On Thursday MLB announced that the extra innings extra runner and that seven-inning doubleheaders will not return for the 2022 season, as part of the new collective bargaining agreement between the ownership and players.
MLB first implemented both rules during the shortened 2020 season to try and speed the games along and finish a 60-game season. The modified rules stayed in place in the 2021 season.
In the last two seasons, extra-inning games started the 10th and subsequent innings with a runner on second base. Doubleheaders played have only gone seven innings. Both rules had been previously implemented at lower levels of baseball.

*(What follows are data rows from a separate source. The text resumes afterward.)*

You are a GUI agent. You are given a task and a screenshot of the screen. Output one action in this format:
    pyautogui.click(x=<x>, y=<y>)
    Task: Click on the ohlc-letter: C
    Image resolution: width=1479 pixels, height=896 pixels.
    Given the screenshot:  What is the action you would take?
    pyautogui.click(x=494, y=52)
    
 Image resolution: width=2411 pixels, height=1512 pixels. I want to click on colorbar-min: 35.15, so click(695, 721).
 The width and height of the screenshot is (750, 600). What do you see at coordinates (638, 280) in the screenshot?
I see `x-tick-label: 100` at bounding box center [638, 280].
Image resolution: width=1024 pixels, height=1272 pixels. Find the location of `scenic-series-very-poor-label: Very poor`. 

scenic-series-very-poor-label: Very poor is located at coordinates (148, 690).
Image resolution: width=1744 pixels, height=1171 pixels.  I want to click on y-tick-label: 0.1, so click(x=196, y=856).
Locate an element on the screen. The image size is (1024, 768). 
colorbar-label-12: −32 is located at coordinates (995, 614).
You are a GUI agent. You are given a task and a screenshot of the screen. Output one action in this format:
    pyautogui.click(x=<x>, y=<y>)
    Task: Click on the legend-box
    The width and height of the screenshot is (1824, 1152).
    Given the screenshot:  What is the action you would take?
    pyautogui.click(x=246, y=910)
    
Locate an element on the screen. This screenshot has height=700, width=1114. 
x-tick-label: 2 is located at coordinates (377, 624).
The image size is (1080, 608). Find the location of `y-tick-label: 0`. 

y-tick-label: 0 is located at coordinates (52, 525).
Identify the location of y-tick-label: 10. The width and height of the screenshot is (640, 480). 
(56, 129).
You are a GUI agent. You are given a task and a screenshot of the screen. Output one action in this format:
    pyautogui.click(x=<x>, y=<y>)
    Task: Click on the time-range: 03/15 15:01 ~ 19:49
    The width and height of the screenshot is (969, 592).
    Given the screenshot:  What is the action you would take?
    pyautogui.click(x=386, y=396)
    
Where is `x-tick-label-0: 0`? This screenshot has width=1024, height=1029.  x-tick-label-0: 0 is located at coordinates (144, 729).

This summer, standard extra innings rules will return, and fans will get a long look at nine-inning doubleheaders, as the league will use them to work 162 games into a shortened season pushed back by the 99-day labor dispute.
The changes over the last two seasons did not sit will with baseball purists that did not appreciate the changes to the nature of the game, but those folks won’t be completely happy, as the new CBA also comes with the introduction of the designated hitter to the National League.
The new CBA also grants the MLB authority to introduce further rule changes without consultation with the union, so things like bigger bases, pitch clocks and robot umpires could be in the cards in the future, starting with the 2023 season.
The Pirates probably won’t mind the extra-innings change. They finished 2021 tied for 24th in the majors, averaging .07 runs per extra inning game.